Richard Franklin Herrscher (born November 3, 1936) is an American former professional baseball infielder who appeared in 35 Major League Baseball games for the 1962 New York Mets. Born in St. Louis, Missouri, he threw and batted right-handed and was listed as 6 ft 2 in tall and 187 lb.

Herrscher attended Cleveland High School in St. Louis and Southern Methodist University. He was signed by the Milwaukee Braves as an amateur free agent in 1958. After four seasons in the minor leagues, he was traded to the New York Mets in May 1962 as the player to be named later to complete an offseason deal that had delivered veteran National League slugger Frank Thomas to New York.

Recalled by the Mets after spending four months of the 1962 campaign at Triple-A, Herrscher made his MLB debut on August 1, 1962, against the Philadelphia Phillies as a pinch hitter for Choo-Choo Coleman.

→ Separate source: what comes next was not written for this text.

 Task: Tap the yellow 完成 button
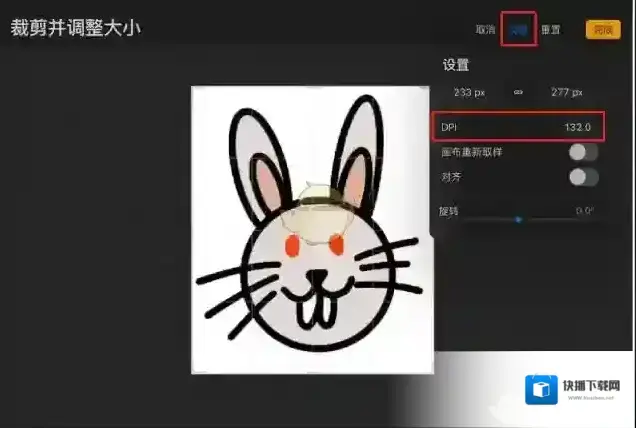click(x=602, y=29)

Facing southpaw Dennis Bennett, he reached based on an error by second baseman Tony Taylor. Four days later, he hit his only major-league home run, a three-run smash against Jim O'Toole of the Cincinnati Reds that was a key blow in a 5–2 triumph, one of the Mets' 40 victories during their historically futile maiden MLB season. His final major league appearance came on September 26, 1962, when he collected two hits, including a double, in three at bats against Denny Lemaster of the Braves, his original team.

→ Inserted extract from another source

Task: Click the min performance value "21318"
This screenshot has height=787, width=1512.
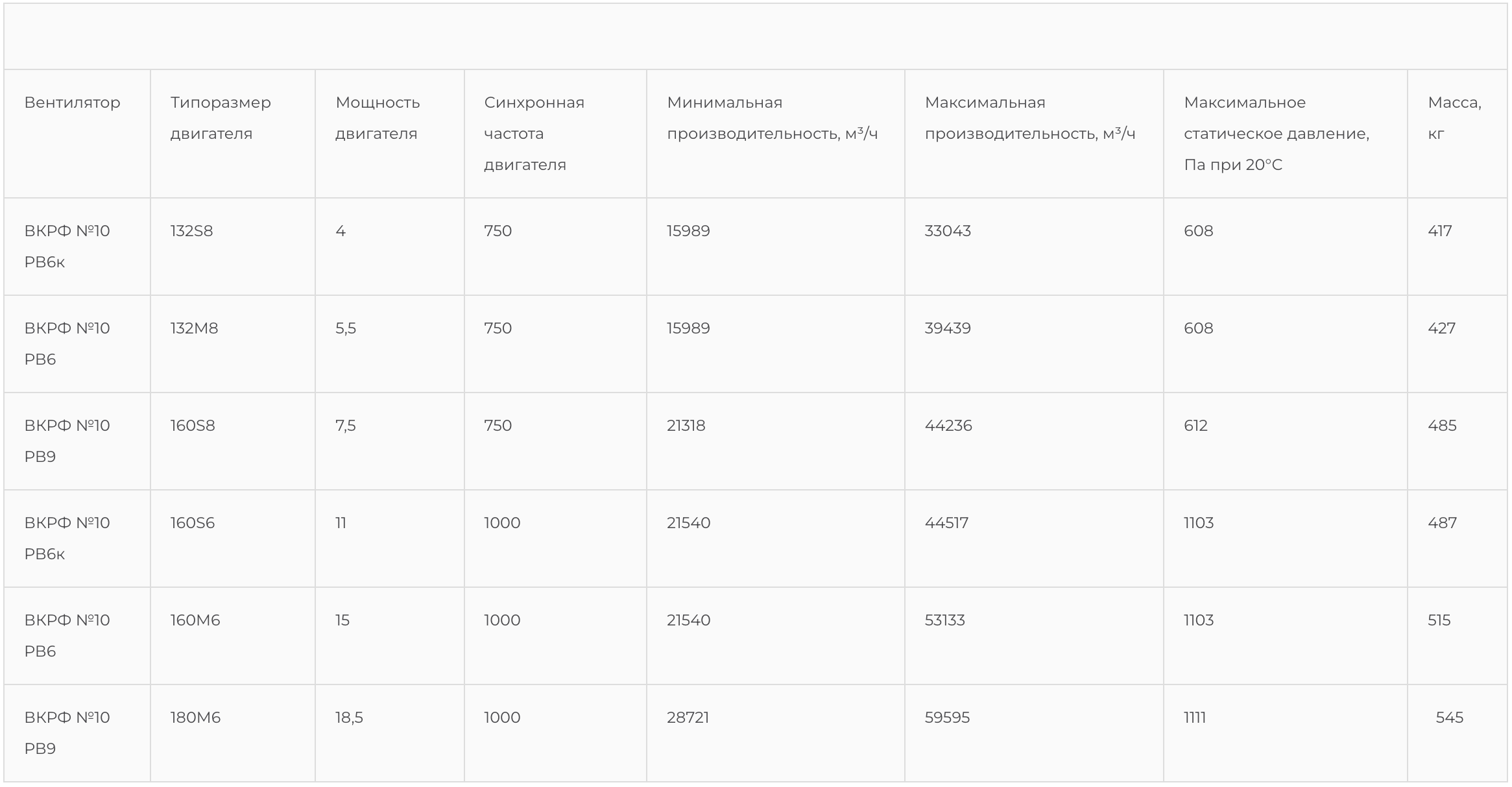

In all, Herrscher batted .220 with six runs batted in in 50 MLB at bats; his 11 hits included three doubles and his August 5 home run. In the field, he started six games at first base, three at second base and one at shortstop. He made two errors in 104 total chances for a fielding percentage of .981. He returned to the minors in 1963 and 1964 before leaving baseball.

Herrscher also played professional basketball for the Long Beach Chiefs/Hawaii Chiefs in 1961-1963.